Eme, I replied to your post in the ttcal forum, so happy for you:happydance:

Hope we all have a H&H 9 months!!!


----------



## eme

Of course you can join, and welcome!!! I felt the same way....with it being so soon after the loss of my baby it feels weird to be in a "pregnancy" forum again. But at the same time, I didn't feel 100% right talking about the pregnancy all over the place in the TTC forums. So yes, welcome and we'll all go through this scary first half of the pregnancy together!!! I'm due 12/25!! Can you believe it, Christmas babies?!?!


----------



## mama of 4 n 1

:hugs:So exciting!!! :happydance:


----------



## amazingLife

Smiler79 said:


> Hi ladies - I have cautiously moved over to this forum from ttcal. I am 4 weeks 3days pregnant after a miscarriage in September .
> 
> I have a 3yr old rainbow daughter who was born after my first miscarriage in 2009.
> 
> I have an edd of 27th December 2014. Due to having had 2 miscarriages I have been booked in for an early scan on 13th May at approx 7weeks. Ironically it is day before my angels due date so hoping it is a good omen.
> 
> Would love to have some ladies to join me in my cautious journey x.

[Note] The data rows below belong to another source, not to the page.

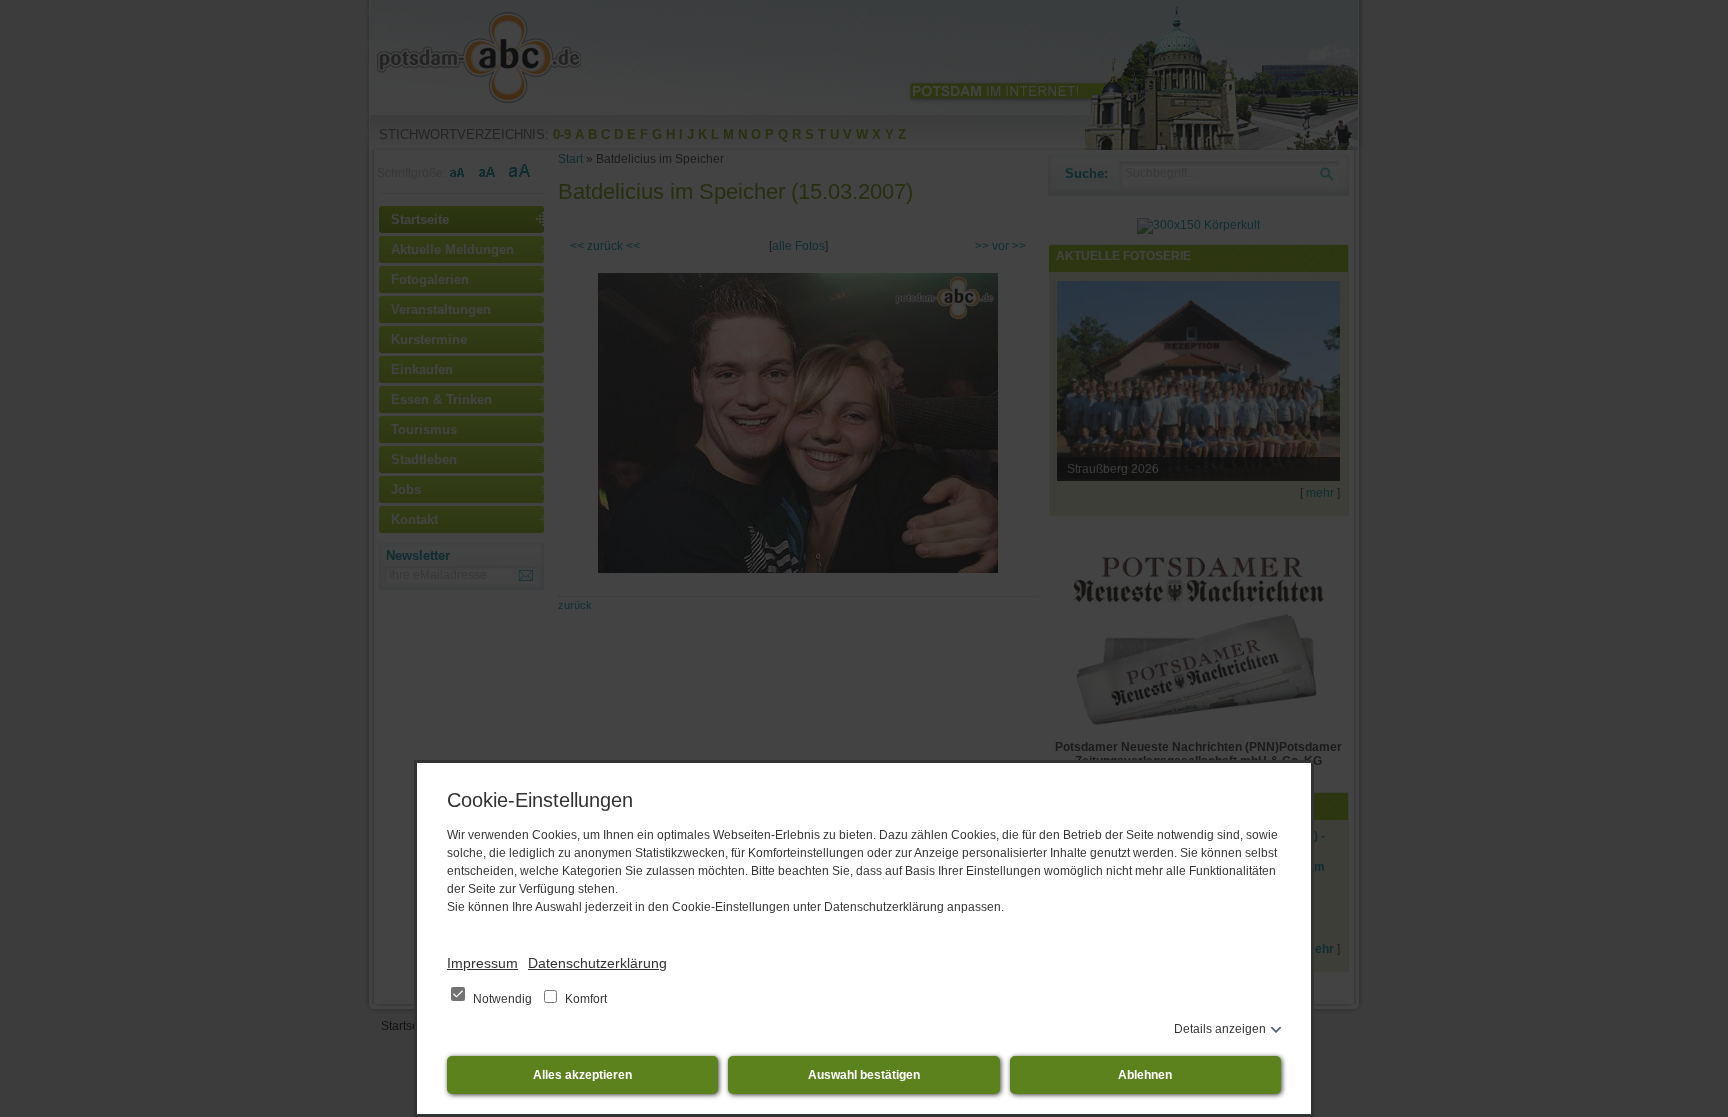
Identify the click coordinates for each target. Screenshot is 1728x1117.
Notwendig (502, 999)
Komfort (584, 999)
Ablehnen (1145, 1075)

I m so glad you started this thread:hugs: i m cautiously expecting #1 .i cannot describe how stressfull and anxious i m these days,, would be happy to share our journey..


----------



## amazingLife

I have no sore boobs, or nausea as yet only light cramps here and there .after two great betas ,, i m feeling a bit relaxed this evening..have first ultrasound next thursday ,
When do you all have ultrasounds ??


----------



## Smiler79

Hi to all new ladies. I don't have my first us until 13th May which seems like forever away but glad in a way as it is past when I normally miscarry so if they see acheartbeat then things should be good x x


----------



## Tess.ie

Hi, may I join? :) I'm due 9th or 10th dec with baby #2. Feeling really good and positive about it so hoping my intuition is right! Because of previous MMC x2 I can have a reassurance scan at about 9 wks so must ring the epu today to set that up. Also need to make my first doctors appt and call the midwife team I want too.


----------



## Conina

mama of 4 n 1 said:


> Can I join you ladies? I am due 12/26... I am still in the ttcal forum and have been asking them if I can stay till at least 8wks but I feel bad posting there about my pregnancy when they are all trying :(
> I had beta done last Wednesday that came back at 23 and then today and it came back at 550. I have to repeat it next Wednesday and then as long as it is still good I'll have an early u/s the following week. My symptoms have just been fatigue, sore bbs, constipation, and nauseous when hungry. I'm on BA and extra folic acid.
> 
> Eme, I replied to your post in the ttcal forum, so happy for you:happydance:
> 
> Hope we all have a H&H 9 months!!!

Hi mama :hi: Good to see you over here!


----------



## vickytoria88

Hello ladies.

Just found out that I am expecting again. I had a mmc in November. I have a beautiful little girl who will be 2 in June.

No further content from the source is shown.